[SUPPLIED RECORDS — start]
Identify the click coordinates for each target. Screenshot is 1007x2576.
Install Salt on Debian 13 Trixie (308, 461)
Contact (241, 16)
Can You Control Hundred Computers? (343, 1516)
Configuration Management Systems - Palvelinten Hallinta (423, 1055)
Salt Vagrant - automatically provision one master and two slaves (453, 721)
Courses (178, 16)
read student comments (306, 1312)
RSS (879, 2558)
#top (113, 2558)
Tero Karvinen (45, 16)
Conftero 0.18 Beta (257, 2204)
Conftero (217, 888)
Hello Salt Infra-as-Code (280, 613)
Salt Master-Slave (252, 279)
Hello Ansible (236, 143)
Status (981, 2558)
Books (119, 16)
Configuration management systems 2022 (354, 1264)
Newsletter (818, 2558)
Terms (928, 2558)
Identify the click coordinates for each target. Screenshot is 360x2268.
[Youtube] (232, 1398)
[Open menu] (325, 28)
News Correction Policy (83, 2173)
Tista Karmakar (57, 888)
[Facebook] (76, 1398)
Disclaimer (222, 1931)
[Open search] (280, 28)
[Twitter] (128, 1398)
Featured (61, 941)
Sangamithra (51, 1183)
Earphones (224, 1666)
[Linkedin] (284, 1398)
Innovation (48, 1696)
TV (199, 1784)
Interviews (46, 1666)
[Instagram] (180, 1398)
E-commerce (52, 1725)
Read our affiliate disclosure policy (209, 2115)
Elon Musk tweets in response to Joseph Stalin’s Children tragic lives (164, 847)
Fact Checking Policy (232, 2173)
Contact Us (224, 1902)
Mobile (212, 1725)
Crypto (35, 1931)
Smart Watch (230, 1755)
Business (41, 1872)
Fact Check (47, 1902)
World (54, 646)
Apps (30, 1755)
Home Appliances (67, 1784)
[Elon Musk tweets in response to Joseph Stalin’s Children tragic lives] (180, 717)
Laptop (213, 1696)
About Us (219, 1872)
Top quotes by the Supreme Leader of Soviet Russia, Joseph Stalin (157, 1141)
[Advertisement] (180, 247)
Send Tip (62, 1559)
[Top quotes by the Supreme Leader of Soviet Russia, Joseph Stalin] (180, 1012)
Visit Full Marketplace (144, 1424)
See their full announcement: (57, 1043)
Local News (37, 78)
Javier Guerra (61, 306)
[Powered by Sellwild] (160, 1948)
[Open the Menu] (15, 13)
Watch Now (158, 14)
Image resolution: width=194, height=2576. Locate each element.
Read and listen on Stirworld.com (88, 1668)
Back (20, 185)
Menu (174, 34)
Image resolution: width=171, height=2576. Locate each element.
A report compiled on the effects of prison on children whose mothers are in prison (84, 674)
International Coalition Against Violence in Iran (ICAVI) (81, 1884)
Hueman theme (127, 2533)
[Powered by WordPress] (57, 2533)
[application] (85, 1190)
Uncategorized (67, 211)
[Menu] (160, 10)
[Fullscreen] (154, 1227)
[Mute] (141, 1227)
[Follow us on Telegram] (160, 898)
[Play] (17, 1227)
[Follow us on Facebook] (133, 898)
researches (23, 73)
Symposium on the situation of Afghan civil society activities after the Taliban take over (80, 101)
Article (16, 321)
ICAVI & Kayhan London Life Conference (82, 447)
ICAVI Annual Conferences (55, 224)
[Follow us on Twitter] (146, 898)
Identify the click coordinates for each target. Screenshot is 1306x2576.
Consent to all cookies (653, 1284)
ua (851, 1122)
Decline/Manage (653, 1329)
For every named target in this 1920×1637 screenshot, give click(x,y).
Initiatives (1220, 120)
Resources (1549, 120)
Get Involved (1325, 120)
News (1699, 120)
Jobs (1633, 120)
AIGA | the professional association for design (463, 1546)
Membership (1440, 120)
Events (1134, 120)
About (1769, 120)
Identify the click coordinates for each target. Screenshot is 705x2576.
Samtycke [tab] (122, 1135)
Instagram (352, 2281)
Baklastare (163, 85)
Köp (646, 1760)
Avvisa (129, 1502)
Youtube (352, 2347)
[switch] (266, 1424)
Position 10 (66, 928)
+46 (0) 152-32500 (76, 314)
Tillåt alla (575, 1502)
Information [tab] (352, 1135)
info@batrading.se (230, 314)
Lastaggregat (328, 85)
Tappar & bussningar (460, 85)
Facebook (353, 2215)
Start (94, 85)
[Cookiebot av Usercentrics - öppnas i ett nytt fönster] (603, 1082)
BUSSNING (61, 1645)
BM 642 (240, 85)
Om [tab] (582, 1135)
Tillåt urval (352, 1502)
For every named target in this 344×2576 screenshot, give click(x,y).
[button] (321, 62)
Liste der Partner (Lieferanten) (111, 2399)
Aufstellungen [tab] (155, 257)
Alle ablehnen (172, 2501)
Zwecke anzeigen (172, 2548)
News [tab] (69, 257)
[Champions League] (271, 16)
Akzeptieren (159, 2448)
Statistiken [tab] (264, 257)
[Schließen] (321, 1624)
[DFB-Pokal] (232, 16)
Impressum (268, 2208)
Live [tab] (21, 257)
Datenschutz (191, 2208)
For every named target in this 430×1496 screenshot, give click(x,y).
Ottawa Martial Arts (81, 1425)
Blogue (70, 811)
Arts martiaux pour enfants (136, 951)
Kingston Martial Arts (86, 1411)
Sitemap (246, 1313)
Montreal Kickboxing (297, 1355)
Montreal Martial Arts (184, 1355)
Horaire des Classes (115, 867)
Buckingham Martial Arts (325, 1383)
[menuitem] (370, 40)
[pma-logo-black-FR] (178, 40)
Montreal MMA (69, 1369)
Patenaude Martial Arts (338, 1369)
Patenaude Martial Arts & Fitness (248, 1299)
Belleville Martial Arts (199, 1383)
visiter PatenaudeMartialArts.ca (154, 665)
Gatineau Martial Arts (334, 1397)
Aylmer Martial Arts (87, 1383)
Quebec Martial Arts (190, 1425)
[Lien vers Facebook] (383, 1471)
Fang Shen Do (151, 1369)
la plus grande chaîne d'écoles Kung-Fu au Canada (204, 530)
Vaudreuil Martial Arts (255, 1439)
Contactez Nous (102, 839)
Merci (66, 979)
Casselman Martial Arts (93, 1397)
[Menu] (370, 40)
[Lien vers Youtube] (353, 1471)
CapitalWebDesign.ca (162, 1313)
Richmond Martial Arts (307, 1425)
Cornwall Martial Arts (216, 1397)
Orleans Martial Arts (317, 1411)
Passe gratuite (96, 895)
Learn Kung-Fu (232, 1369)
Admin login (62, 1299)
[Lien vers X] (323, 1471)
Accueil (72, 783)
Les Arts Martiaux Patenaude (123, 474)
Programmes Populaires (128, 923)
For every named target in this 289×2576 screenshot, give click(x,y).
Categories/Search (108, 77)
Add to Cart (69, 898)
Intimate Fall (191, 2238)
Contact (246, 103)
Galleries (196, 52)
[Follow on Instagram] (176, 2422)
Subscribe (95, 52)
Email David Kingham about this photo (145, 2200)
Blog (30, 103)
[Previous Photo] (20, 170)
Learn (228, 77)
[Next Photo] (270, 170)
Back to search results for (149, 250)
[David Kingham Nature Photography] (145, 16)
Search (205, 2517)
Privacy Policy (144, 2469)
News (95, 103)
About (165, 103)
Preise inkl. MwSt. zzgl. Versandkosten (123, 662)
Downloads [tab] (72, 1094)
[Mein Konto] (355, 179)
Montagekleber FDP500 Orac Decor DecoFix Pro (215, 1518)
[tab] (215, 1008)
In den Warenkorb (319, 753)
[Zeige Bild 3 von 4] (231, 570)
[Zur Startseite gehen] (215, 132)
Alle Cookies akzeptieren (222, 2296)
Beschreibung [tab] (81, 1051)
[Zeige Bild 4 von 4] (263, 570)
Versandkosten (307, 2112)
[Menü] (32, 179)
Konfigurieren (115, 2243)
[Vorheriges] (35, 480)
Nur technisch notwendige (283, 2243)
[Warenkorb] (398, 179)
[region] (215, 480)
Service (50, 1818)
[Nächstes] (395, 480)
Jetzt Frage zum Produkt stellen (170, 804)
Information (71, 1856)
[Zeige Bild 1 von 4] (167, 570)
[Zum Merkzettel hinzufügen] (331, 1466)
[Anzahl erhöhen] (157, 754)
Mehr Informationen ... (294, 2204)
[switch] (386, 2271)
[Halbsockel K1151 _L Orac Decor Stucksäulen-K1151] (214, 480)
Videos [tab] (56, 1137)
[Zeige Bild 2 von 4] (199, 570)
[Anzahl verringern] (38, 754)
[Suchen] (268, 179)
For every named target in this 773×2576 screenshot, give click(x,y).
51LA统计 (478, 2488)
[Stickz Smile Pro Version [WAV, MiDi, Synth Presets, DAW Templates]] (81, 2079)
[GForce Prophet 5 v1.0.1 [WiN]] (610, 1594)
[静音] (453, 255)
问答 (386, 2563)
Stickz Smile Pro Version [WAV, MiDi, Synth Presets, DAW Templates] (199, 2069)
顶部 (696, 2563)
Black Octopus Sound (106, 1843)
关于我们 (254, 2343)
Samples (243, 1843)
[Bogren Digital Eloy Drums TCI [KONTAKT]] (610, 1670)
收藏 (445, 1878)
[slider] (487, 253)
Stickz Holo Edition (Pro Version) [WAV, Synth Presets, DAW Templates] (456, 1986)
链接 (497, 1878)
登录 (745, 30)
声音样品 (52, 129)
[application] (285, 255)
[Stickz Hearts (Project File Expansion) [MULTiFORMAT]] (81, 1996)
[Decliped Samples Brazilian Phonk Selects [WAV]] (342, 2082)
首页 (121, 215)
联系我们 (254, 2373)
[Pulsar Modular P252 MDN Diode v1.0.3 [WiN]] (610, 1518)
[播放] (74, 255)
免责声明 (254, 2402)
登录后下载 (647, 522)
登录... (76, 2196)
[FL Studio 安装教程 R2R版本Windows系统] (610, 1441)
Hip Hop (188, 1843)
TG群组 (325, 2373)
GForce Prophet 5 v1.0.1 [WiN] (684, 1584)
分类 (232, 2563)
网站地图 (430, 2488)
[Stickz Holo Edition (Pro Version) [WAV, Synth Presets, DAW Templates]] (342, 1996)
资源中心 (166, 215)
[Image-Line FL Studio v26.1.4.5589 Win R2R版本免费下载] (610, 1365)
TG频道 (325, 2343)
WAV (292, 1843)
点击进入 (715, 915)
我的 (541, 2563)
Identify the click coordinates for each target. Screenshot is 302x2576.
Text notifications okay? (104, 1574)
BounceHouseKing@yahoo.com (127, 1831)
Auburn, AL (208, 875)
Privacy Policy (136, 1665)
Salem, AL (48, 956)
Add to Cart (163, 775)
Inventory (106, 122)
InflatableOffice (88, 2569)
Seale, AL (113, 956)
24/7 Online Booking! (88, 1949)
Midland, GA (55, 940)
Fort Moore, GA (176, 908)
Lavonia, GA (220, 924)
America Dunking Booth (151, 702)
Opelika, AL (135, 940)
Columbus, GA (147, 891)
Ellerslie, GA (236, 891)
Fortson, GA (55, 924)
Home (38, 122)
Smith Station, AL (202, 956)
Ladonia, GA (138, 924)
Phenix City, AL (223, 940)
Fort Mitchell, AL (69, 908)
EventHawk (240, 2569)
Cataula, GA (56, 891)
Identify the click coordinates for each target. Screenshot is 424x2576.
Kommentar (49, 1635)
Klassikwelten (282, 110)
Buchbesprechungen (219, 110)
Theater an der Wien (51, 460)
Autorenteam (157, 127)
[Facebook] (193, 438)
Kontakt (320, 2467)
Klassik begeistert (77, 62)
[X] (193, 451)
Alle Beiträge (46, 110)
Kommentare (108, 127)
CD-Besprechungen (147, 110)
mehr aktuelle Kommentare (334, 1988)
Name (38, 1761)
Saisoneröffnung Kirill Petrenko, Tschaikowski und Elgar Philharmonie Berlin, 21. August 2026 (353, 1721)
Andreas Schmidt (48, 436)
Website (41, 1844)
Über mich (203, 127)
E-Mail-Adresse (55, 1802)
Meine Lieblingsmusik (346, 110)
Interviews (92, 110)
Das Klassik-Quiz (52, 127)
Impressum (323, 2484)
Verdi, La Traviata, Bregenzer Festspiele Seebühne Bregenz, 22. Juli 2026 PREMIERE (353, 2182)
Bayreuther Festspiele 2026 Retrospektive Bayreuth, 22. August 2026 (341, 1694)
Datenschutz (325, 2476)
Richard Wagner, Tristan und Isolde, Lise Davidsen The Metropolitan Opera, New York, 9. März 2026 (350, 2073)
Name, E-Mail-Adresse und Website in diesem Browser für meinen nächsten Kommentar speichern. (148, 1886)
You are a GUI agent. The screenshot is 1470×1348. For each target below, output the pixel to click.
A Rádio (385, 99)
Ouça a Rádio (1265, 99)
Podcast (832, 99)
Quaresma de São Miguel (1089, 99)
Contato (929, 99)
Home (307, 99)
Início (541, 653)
[SUPPLIED RECORDS — finish]
§ TASK TO COMPLETE
Pull out all lines from the listing that contain the string "Samples".

§ TASK RESULT
Samples (243, 1843)
[Decliped Samples Brazilian Phonk Selects [WAV]] (342, 2082)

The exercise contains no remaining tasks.